List of Qualifying Events

  1. Change in legal marital status, including marriage, death of a spouse, divorce, legal separation and annulment.
  2. A change in the number of dependents, including birth, death, adoption, and placement for adoption.
  3. A change in employment status of the employee, or the employee’s or retiree’s spouse or dependent, including termination or commencement of employment, a strike or lockout, a commencement of or return from an unpaid leave of absence, a change in worksite, and a change in working conditions (including changing between part‐time and full‐time or hourly and salary) of the employee, the employee’s or retiree’s spouse or dependent which results in a change in benefits they receive under a cafeteria plan or health or dental plan.
  4. A dependent ceasing to satisfy eligibility requirements for coverage due to attainment of age, student status, marital status, or other similar circumstances.

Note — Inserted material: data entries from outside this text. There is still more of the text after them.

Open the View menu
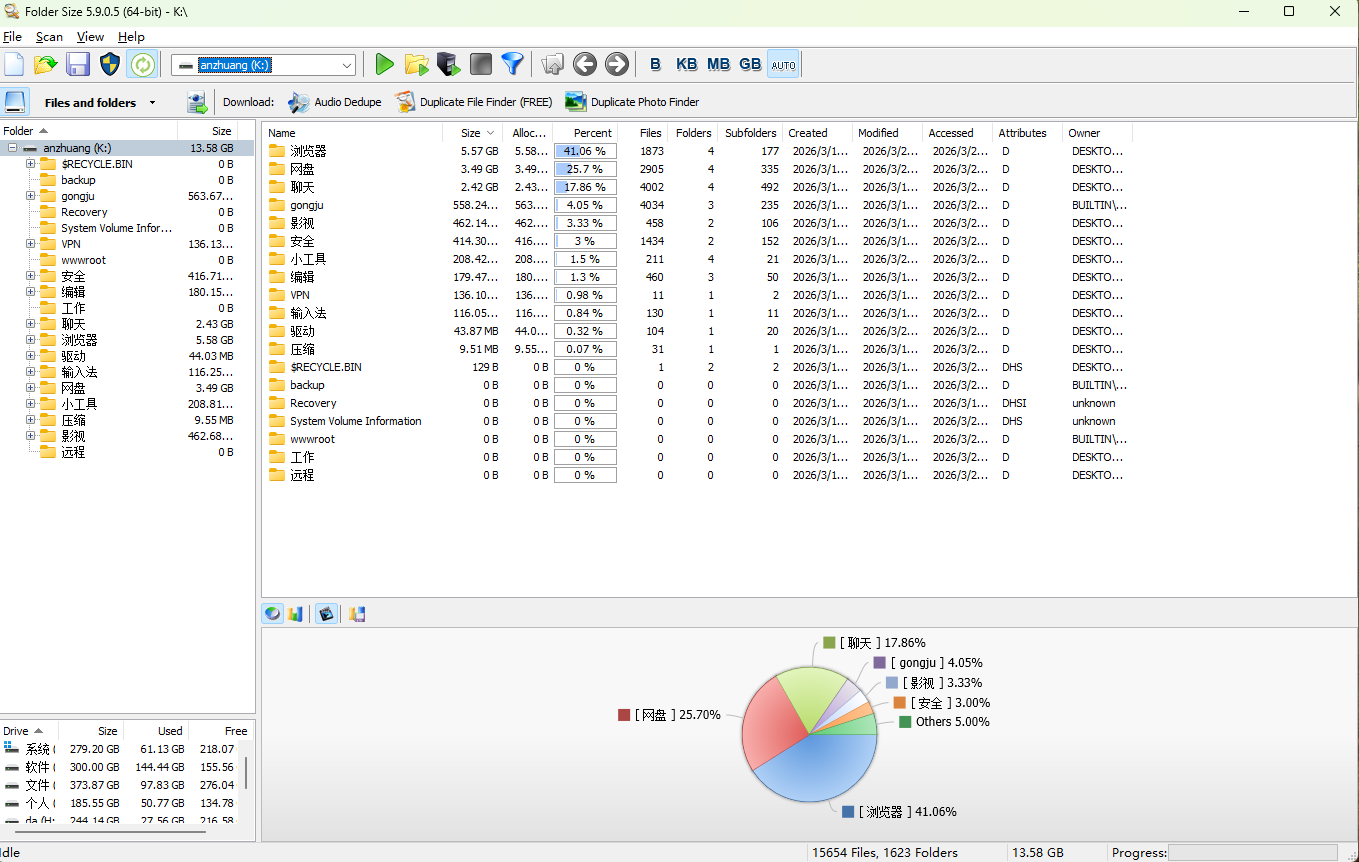The width and height of the screenshot is (1359, 862). (x=90, y=37)
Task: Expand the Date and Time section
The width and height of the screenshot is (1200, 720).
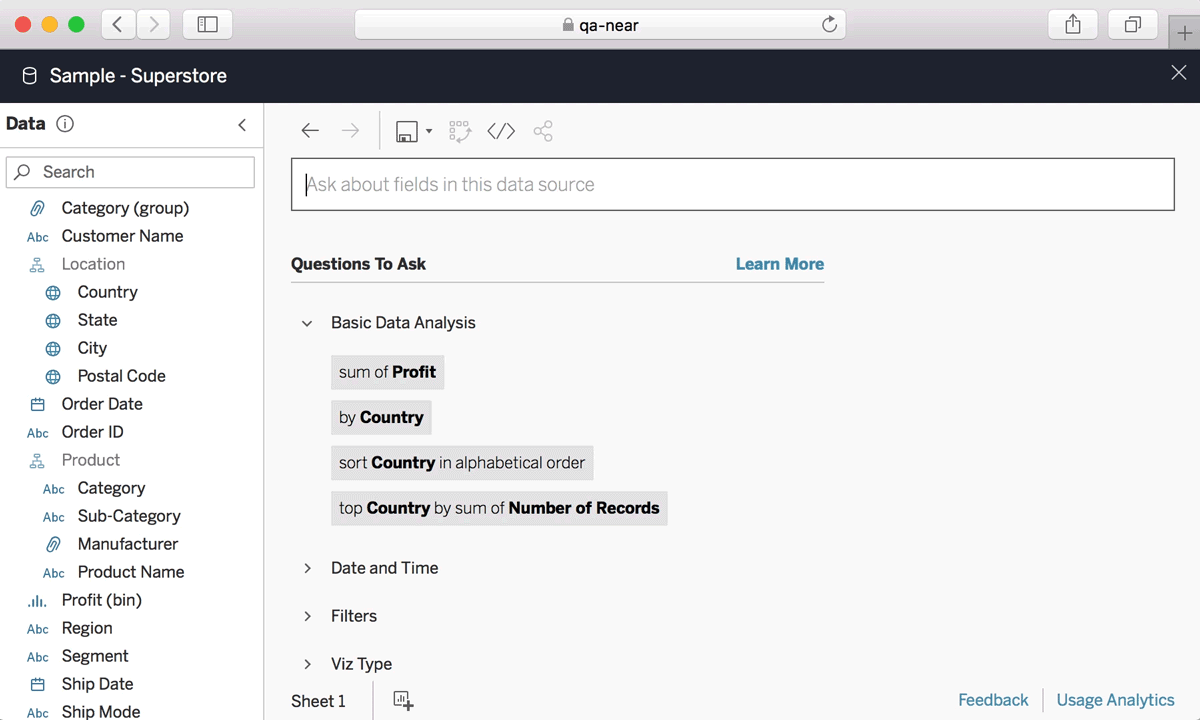Action: [307, 568]
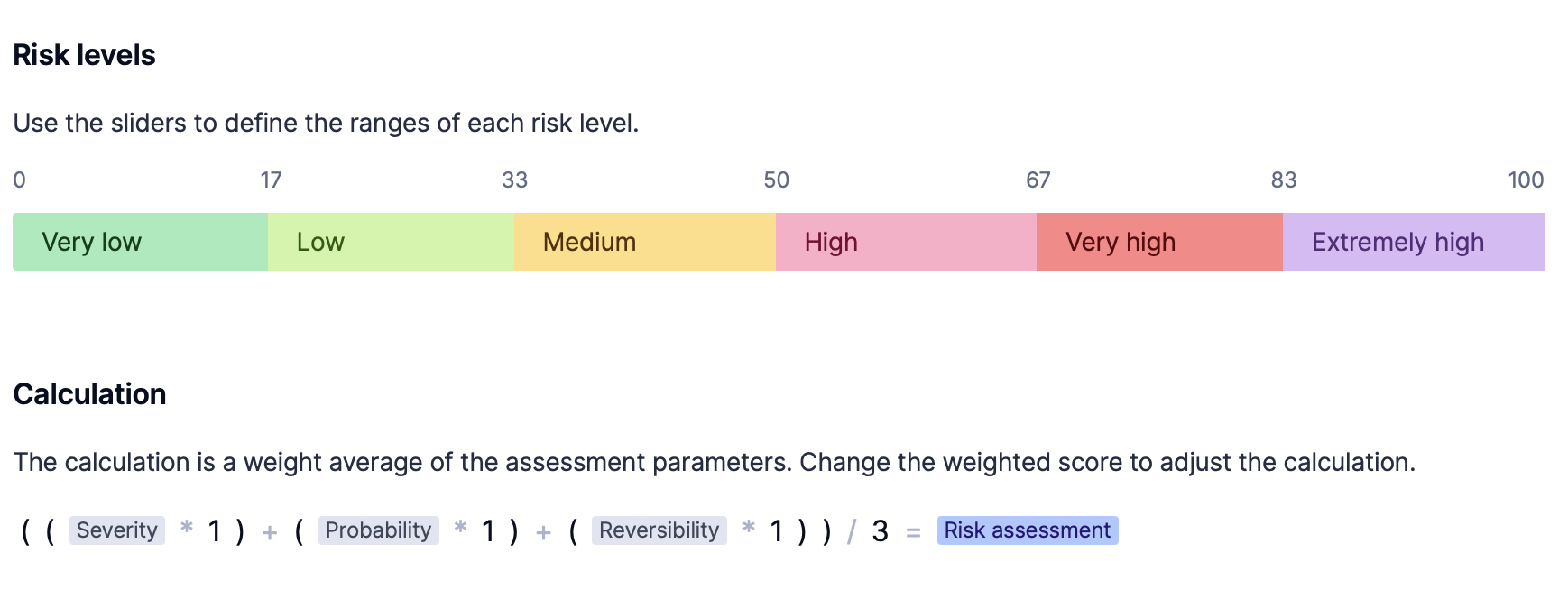Screen dimensions: 1568x590
Task: Select the Very low risk segment
Action: pos(141,242)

  5. A change in place of residence of the employee, retiree or their spouse or dependent and the current carrier is not available.
  6. Significant cost or coverage changes (including coverage curtailment and the addition of a benefit package).
  7. Family Medical Leave Act (FMLA) leave.
  8. Judgments, decrees or orders.
  9. A change in coverage of a spouse or dependent under another employer’s plan.
  10. Open enrollment under the plan of another employer.
  11. Health Insurance Portability and Accountability Act (HIPPA) special enrollment rights for new dependents and in the case of loss of other insurance coverage.
  12. A COBRA‐qualifying event.
  13. Loss of coverage under the group health plan of a governmental or educational institution (a state’s children’s health insurance program, medical care program of an Indian tribal government, state health benefits risk pool, or foreign government group health plan).
  14. Entitlement to Medicare or Medicaid.
  15. Any other situations in which the group health or dental plan is required by the applicable federal or state law to allow a change in coverage.